Your instructions >>
Go through the records and give each one again exactly.

[Stored items]
=-=-=-=-=

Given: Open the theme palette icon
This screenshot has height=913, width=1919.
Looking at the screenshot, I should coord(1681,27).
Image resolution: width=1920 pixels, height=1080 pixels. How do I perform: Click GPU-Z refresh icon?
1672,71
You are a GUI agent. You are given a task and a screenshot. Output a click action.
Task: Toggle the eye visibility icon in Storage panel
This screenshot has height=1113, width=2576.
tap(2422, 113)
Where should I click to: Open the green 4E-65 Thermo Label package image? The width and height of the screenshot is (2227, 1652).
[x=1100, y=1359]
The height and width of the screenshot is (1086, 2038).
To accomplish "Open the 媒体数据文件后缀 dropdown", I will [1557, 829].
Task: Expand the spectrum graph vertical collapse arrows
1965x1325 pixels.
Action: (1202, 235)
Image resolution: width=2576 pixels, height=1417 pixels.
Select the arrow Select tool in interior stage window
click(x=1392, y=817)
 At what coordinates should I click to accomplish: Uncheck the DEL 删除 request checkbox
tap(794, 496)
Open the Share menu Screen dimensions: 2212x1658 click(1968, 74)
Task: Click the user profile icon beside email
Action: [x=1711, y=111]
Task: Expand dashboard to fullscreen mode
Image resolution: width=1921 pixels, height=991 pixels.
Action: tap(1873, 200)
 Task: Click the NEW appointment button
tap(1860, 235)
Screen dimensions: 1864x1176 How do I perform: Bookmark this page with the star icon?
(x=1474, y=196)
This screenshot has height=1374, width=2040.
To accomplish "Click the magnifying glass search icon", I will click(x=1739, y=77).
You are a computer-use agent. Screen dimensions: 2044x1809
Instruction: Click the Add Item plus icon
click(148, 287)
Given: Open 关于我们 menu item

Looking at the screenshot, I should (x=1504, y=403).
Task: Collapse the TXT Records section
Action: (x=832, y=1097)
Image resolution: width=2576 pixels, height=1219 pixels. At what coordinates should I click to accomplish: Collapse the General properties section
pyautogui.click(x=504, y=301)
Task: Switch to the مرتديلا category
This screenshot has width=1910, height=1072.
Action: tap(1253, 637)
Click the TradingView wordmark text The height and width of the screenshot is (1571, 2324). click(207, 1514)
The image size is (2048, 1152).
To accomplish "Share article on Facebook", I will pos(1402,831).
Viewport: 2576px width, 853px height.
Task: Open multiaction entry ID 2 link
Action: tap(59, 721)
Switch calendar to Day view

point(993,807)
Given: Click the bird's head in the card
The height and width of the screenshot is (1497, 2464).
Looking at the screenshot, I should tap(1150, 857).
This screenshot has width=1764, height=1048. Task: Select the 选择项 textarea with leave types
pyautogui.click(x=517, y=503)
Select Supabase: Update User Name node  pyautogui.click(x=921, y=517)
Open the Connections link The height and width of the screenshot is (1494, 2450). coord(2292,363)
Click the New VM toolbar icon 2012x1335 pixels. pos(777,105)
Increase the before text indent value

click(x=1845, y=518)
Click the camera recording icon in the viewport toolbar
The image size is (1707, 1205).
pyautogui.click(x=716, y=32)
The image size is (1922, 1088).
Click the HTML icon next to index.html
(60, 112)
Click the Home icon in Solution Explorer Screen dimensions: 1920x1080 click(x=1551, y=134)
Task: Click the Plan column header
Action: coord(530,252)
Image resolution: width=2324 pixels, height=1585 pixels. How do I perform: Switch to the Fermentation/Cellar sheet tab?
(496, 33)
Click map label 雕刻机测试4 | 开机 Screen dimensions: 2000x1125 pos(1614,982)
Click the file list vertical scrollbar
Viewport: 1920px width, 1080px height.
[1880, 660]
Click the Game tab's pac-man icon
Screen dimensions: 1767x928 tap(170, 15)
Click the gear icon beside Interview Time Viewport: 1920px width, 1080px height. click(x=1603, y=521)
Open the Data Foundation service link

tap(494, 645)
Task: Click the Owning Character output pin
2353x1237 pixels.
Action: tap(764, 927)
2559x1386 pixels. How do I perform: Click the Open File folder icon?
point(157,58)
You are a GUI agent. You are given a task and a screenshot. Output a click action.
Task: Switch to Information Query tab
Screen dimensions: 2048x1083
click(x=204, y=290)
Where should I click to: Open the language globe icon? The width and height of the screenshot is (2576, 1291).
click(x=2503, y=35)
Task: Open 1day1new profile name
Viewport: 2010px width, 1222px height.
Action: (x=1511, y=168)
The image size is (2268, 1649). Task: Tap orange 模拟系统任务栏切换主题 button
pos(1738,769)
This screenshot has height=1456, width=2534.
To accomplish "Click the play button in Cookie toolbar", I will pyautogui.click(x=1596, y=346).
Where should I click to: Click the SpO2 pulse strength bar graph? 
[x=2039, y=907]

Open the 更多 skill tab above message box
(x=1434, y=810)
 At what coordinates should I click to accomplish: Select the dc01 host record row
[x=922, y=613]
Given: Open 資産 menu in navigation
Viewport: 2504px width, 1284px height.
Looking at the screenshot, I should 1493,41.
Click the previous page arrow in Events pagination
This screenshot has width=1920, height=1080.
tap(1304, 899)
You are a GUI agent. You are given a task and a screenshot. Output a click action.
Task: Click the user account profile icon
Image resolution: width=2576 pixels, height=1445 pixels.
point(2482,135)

=-=-=-=-=

Result of the task >>
Given: Open the theme palette icon
This screenshot has height=913, width=1919.
Looking at the screenshot, I should coord(1681,27).
Image resolution: width=1920 pixels, height=1080 pixels. How do I perform: Click GPU-Z refresh icon?
1672,71
You are a GUI agent. You are given a task and a screenshot. Output a click action.
Task: Toggle the eye visibility icon in Storage panel
This screenshot has height=1113, width=2576.
tap(2422, 113)
Where should I click to: Open the green 4E-65 Thermo Label package image? The width and height of the screenshot is (2227, 1652).
[x=1100, y=1359]
The height and width of the screenshot is (1086, 2038).
To accomplish "Open the 媒体数据文件后缀 dropdown", I will [1557, 829].
Task: Expand the spectrum graph vertical collapse arrows
1965x1325 pixels.
Action: (1202, 235)
Image resolution: width=2576 pixels, height=1417 pixels.
Select the arrow Select tool in interior stage window
click(x=1392, y=817)
 At what coordinates should I click to accomplish: Uncheck the DEL 删除 request checkbox
tap(794, 496)
Open the Share menu Screen dimensions: 2212x1658 click(1968, 74)
Task: Click the user profile icon beside email
Action: [x=1711, y=111]
Task: Expand dashboard to fullscreen mode
Image resolution: width=1921 pixels, height=991 pixels.
Action: tap(1873, 200)
 Task: Click the NEW appointment button
tap(1860, 235)
Screen dimensions: 1864x1176 How do I perform: Bookmark this page with the star icon?
(x=1474, y=196)
This screenshot has height=1374, width=2040.
To accomplish "Click the magnifying glass search icon", I will click(x=1739, y=77).
You are a computer-use agent. Screen dimensions: 2044x1809
Instruction: Click the Add Item plus icon
click(148, 287)
Given: Open 关于我们 menu item

Looking at the screenshot, I should (x=1504, y=403).
Task: Collapse the TXT Records section
Action: (x=832, y=1097)
Image resolution: width=2576 pixels, height=1219 pixels. At what coordinates should I click to accomplish: Collapse the General properties section
pyautogui.click(x=504, y=301)
Task: Switch to the مرتديلا category
This screenshot has width=1910, height=1072.
Action: tap(1253, 637)
Click the TradingView wordmark text The height and width of the screenshot is (1571, 2324). click(207, 1514)
The image size is (2048, 1152).
To accomplish "Share article on Facebook", I will pos(1402,831).
Viewport: 2576px width, 853px height.
Task: Open multiaction entry ID 2 link
Action: tap(59, 721)
Switch calendar to Day view

point(993,807)
Given: Click the bird's head in the card
The height and width of the screenshot is (1497, 2464).
Looking at the screenshot, I should tap(1150, 857).
This screenshot has width=1764, height=1048. Task: Select the 选择项 textarea with leave types
pyautogui.click(x=517, y=503)
Select Supabase: Update User Name node  pyautogui.click(x=921, y=517)
Open the Connections link The height and width of the screenshot is (1494, 2450). coord(2292,363)
Click the New VM toolbar icon 2012x1335 pixels. pos(777,105)
Increase the before text indent value

click(x=1845, y=518)
Click the camera recording icon in the viewport toolbar
The image size is (1707, 1205).
pyautogui.click(x=716, y=32)
The image size is (1922, 1088).
Click the HTML icon next to index.html
(60, 112)
Click the Home icon in Solution Explorer Screen dimensions: 1920x1080 click(x=1551, y=134)
Task: Click the Plan column header
Action: coord(530,252)
Image resolution: width=2324 pixels, height=1585 pixels. How do I perform: Switch to the Fermentation/Cellar sheet tab?
(496, 33)
Click map label 雕刻机测试4 | 开机 Screen dimensions: 2000x1125 pos(1614,982)
Click the file list vertical scrollbar
Viewport: 1920px width, 1080px height.
[1880, 660]
Click the Game tab's pac-man icon
Screen dimensions: 1767x928 tap(170, 15)
Click the gear icon beside Interview Time Viewport: 1920px width, 1080px height. click(x=1603, y=521)
Open the Data Foundation service link

tap(494, 645)
Task: Click the Owning Character output pin
2353x1237 pixels.
Action: tap(764, 927)
2559x1386 pixels. How do I perform: Click the Open File folder icon?
point(157,58)
You are a GUI agent. You are given a task and a screenshot. Output a click action.
Task: Switch to Information Query tab
Screen dimensions: 2048x1083
click(x=204, y=290)
Where should I click to: Open the language globe icon? The width and height of the screenshot is (2576, 1291).
click(x=2503, y=35)
Task: Open 1day1new profile name
Viewport: 2010px width, 1222px height.
Action: (x=1511, y=168)
The image size is (2268, 1649). Task: Tap orange 模拟系统任务栏切换主题 button
pos(1738,769)
This screenshot has height=1456, width=2534.
To accomplish "Click the play button in Cookie toolbar", I will pyautogui.click(x=1596, y=346).
Where should I click to: Click the SpO2 pulse strength bar graph? 
[x=2039, y=907]

Open the 更多 skill tab above message box
(x=1434, y=810)
 At what coordinates should I click to accomplish: Select the dc01 host record row
[x=922, y=613]
Given: Open 資産 menu in navigation
Viewport: 2504px width, 1284px height.
Looking at the screenshot, I should 1493,41.
Click the previous page arrow in Events pagination
This screenshot has width=1920, height=1080.
tap(1304, 899)
You are a GUI agent. You are given a task and a screenshot. Output a click action.
Task: Click the user account profile icon
Image resolution: width=2576 pixels, height=1445 pixels.
point(2482,135)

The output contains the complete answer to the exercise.